According to the study of Pron and co-workers, hearing loss for patients with TCS ranges from mild to severe (average, 58 dB hearing loss [HL]). Most patients (96%) have a moderate or greater degree of hearing loss.

Relationships exist between external auditory canal and middle ear morphology and the degree and configuration of hearing loss. Although an overall direct association has been noted between increasing external ear canal malformation and degree of hearing loss in patients with TCS, hypoplastic, ankylosed, and missing ossicles appear to be associated with increasing, although not clinically significant, levels of hearing loss (on average, 52, 56, and 60 dB HL, respectively).

DYSMORPHOLOGY

CRANIO-ORBITOZYGOMATIC REGION

In earlier published studies, 14 reproducible cranio-orbitozygomatic measurements were taken from each of 26 standard axial computed tomographic (CT) scans of individuals with symmetric forms of TCS who had not been operated on, and values were compared with age-matched controls. The interorbital measurements (medial and lateral orbital wall separations) of patients with TCS were at the mean when compared with the cohort group, whereas the zygomatic measurements were significantly lower than normal, confirming the extent of malar hypoplasia. The congenitally deficient lateral aspect of the orbits in individuals with TCS was confirmed by the greater than normal values measured for globe protrusion and medial orbital wall protrusion in conjunction with diminished lateral orbital wall lengths, all of which use the lateral orbital rim as a reference point. The abnormal shape of the anterior cranial vault in patients with TCS was documented as a diminished intercoronal (bitemporal) distance (width) and decreased cephalic length when compared with values for normal, age-matched controls.
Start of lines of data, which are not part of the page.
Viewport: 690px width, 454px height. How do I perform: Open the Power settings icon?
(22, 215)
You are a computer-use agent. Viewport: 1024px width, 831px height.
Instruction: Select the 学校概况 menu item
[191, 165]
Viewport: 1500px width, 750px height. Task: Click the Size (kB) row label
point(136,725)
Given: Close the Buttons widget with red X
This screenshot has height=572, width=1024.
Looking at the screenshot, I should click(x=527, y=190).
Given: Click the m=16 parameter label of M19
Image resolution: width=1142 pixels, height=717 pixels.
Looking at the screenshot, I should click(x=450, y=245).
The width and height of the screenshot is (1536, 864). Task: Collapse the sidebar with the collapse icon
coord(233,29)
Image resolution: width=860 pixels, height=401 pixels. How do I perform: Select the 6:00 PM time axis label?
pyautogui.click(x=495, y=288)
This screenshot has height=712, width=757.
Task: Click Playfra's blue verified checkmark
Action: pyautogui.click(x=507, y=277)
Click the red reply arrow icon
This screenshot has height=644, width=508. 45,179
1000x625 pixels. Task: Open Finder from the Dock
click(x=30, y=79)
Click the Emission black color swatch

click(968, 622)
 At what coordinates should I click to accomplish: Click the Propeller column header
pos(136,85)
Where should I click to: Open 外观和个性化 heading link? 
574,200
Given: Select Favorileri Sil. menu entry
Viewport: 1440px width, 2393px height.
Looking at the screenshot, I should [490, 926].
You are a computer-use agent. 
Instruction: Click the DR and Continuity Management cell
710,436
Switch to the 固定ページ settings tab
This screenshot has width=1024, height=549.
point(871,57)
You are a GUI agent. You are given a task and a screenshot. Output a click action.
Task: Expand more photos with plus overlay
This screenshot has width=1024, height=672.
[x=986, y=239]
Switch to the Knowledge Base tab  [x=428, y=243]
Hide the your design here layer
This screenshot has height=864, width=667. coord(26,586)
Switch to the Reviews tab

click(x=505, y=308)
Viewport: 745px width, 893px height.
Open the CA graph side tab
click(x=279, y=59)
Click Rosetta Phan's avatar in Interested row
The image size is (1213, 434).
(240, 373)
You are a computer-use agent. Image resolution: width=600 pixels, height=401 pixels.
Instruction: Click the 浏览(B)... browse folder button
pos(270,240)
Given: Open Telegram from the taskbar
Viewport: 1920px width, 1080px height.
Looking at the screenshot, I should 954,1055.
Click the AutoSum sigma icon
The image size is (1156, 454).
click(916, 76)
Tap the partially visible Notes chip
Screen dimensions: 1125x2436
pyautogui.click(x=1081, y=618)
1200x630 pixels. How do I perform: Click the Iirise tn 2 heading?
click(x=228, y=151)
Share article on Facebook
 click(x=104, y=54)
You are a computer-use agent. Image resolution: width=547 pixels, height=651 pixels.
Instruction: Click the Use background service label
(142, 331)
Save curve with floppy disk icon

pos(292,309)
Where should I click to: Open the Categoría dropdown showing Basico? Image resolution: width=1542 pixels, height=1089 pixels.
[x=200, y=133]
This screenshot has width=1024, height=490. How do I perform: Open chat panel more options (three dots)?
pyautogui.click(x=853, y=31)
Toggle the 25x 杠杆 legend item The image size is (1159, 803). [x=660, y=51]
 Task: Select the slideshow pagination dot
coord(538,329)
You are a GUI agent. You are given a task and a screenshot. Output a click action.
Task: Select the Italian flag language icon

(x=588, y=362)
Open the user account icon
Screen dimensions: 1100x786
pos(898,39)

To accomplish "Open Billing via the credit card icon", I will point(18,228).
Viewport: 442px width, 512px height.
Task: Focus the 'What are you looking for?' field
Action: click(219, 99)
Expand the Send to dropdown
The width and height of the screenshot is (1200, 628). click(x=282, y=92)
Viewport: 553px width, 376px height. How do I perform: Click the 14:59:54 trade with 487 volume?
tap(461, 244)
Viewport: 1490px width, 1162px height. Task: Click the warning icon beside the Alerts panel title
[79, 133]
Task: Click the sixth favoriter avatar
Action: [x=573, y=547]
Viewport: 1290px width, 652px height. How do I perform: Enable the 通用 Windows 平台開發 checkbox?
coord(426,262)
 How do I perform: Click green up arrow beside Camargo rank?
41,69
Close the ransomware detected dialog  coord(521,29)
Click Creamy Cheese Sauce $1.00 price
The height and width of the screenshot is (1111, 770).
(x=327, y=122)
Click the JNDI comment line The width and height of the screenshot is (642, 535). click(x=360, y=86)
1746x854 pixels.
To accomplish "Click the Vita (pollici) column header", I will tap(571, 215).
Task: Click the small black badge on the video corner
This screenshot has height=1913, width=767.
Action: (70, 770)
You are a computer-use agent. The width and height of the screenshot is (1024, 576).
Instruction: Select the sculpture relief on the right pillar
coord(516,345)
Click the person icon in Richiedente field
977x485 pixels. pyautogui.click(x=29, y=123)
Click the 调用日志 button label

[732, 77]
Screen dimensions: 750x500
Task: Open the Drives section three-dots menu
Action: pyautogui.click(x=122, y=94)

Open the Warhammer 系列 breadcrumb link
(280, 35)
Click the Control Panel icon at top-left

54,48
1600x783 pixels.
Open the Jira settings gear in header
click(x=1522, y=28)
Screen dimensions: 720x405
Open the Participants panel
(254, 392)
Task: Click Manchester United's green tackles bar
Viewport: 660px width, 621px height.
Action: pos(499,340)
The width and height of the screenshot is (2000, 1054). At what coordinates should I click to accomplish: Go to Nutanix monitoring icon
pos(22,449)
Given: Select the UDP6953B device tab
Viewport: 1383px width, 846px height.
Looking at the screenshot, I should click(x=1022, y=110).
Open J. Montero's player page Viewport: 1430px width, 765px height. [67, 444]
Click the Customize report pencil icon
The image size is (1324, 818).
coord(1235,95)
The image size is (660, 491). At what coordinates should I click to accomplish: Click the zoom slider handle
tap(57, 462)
In general, the CT measurements documented in our study are consistent with the clinically observed morphology of TCS. Measurements carried out in the zygomatic structures confirmed the extent of hypoplasia of the zygomas for the group as a whole and in each individual patient. They also documented the extent of global protrusion and decreased upper face width in patients with TCS.

MAXILLOMANDIBULAR REGION

Roberts and co-workers, in 1975, completed a radiographic cephalometric study of TCS. Serial cephalometric radiographs were obtained in eight patients who presented with the full range of features characteristic of this syndrome. The expected facial convexity in TCS was substantiated by cephalometric measurements. The extent of convexity was attributed to the severity of mandibular retrognathia (decreased sella–nasion–B point [SNB] angle), and the relationship of the maxilla to the cranial base (SNA angle) remained within normal limits among patients who were measured. On a longitudinal basis, the facial convexity remained relatively constant, confirming that the facial profile of an infant with TCS is remarkably similar to that of an adult. Anterior facial heights were measured as “upper facial height” (nasion–anterior nasal spine [N-ANS]) and “total facial height” (nasion–menton [N-M]). The upper facial height was found to be relatively normal, whereas the total facial height was often excessive; this was thought to be the result of a combination of anterior open-bite malocclusion, mandibular retrognathism, and chin dysplasia characterized by increased vertical length and horizontal retrusion.

The angle between the sella–nasion (S-N) plane and the palatal plane was obtuse, confirming the steepness (clockwise rotation) of the occlusal plane. Posterior facial height was markedly shorter for patients with TCS, with values in five of the eight patients found to be a minimum of 4 (standard deviation, SD) below those in the normal cohort group.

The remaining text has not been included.